### Passage to read ###

Revolutionary Hope
Nursing Needs to Get Back in the Game
In the words of Paulo Freire (Author of the Pedagogy of the Oppressed and the Pedagogy of Hope - highly recommend both), “Hope is an ontological need.” But not just any hope, revolutionary hope. The kind of hope that demands action, resists apathy, and calls us to remake systems that have failed. Nursing needs this kind of hope now more than ever.
We’ve seen the headlines… “GALLOP POLLS… since 2002…” for decades, nurses have been viewed as the most trusted and ethical professionals in America. Yet that trust hasn’t translated into equitable leadership, policy influence, or systemic power. We are simultaneously essential and undervalued, educated and ignored, numerous and underrepresented.
We’re watching our profession get pulled into a tug-of-war between burnout and resilience rhetoric, between bedside demands and boardroom decisions made without us, between social justice commitments and bureaucratic stagnation.
We’ve been sidelined in a game we need to lead.
Revolutionary Hope Isn’t Passive!
This isn’t the kind of hope that waits for systems to change. It’s the kind that nurses must embody to reclaim our influence. Revolutionary hope means naming the harm and all out systems that exploit nurses while preaching wellness; refusing the “old guard” silence, apathy, and complacency and actively challenge outdated hierarchies that stifle innovation and diverse leadership in the name of process, decorum, and rules set by those looking to oppress and exclude; rebuilding our power base, from union halls to legislative offices, we need nurses in every room where decisions are made; mentoring with purpose to create networks that actively dismantle gatekeeping and uplift new voices, and create new opportunities; radicalize our education and purposefully infuse nursing curricula with policy, equity, and community organizing, not just clinical competency… we are more than staff caged in hospital walls!!!

###

What to do:
Carry on the essay about nursing and revolutionary hope from its last sentence, keeping its voice and argument.

### Extracted data ###

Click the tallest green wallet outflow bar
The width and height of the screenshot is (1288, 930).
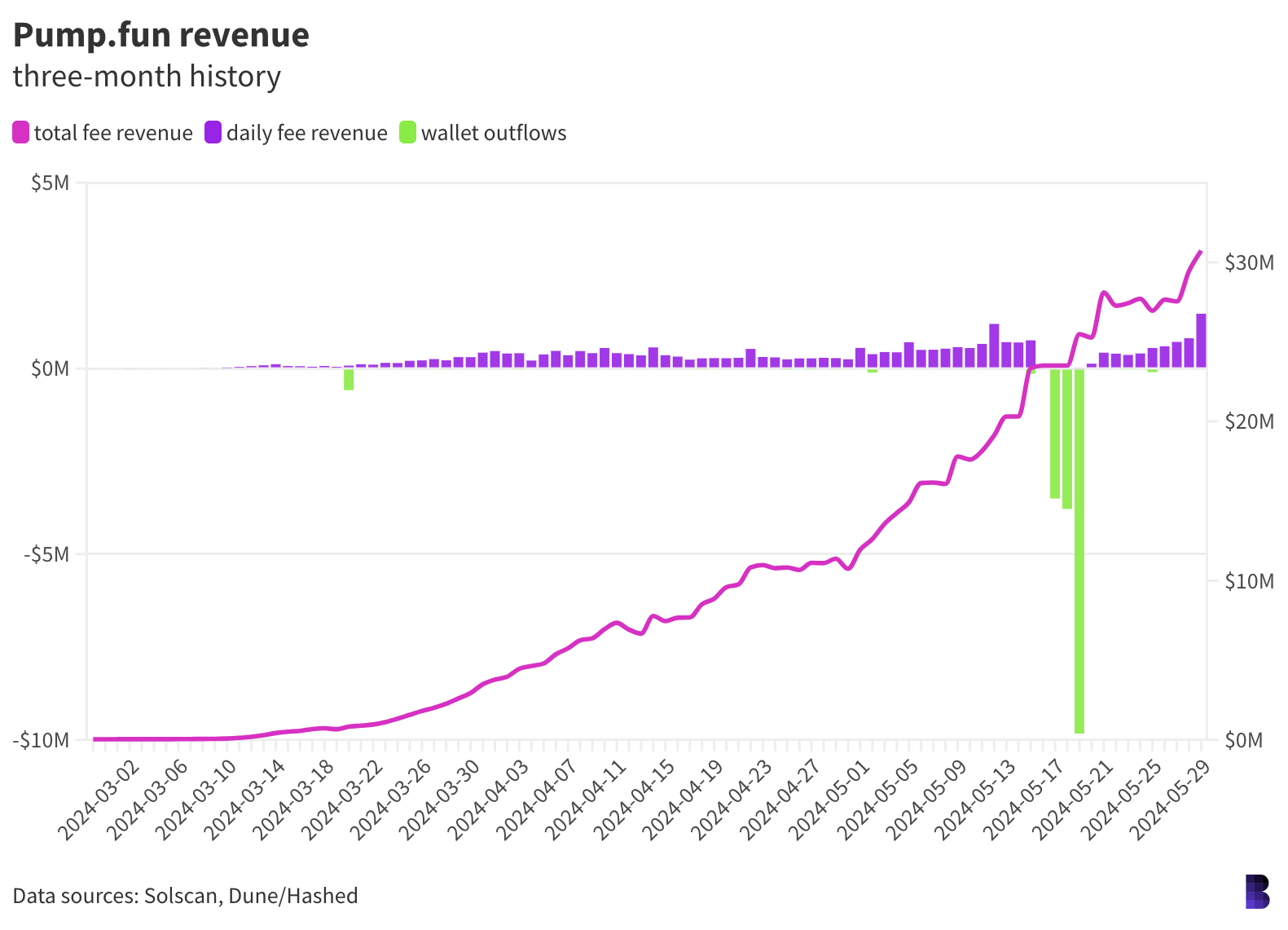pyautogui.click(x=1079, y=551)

###
### Extracted data ###

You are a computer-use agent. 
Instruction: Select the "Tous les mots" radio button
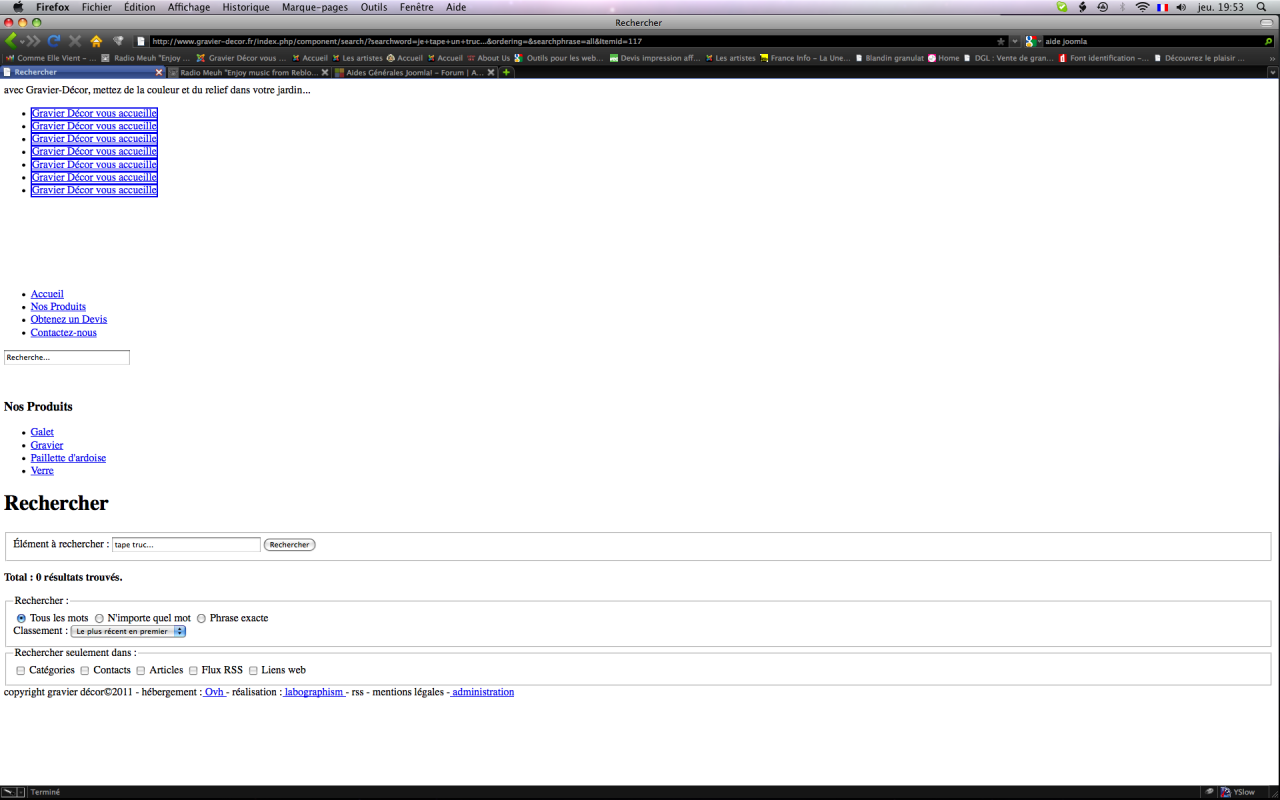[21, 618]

###
### Extracted data ###

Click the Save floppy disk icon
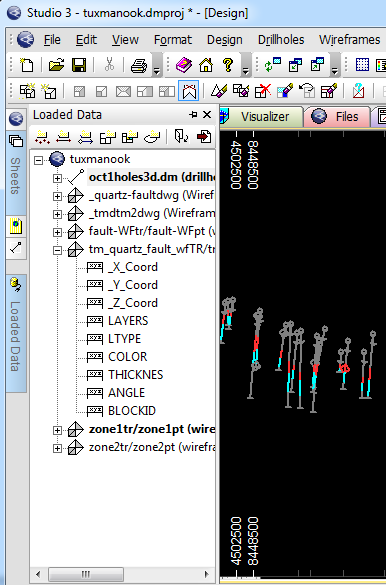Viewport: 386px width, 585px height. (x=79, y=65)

###

Response:
To re-enter the game, we must STOP playing by rules that weren’t built for us, designed by those themselves oppressed and unaware, bowing to others in the name of courtesy and respect. Revolutionary hope insists we, mobilize collectively, reclaim our voice in policy, practice, and public discourse, redefine what leadership looks like in nursing, it's not just titles; it's impact, center the profession, not just the job of nursing but the PROFESSION, our future lies in how we shape systems, not how we survive them!
It’s time to stop hoping someone else will fix it. Revolutionary hope starts with us, those tired of the rhetoric that has kept us bound and gagged, the bedside RN, the DNP and Ph.D., the educator, the practitioner, the organizer, the nurse veteran, the new grad, those with hopes of joining our ranks.
Nursing’s legacy is not one of silence. It’s one of resistance, advocacy, and care that changes lives. As I’ve said before, the profession has lost its path, buried in its own bureaucracy, formalities, and etiquette! Leaders with learned silence… fear of being ostracized!
Let’s stop asking for a seat at tables incapable of change, it can not begin to comprehend!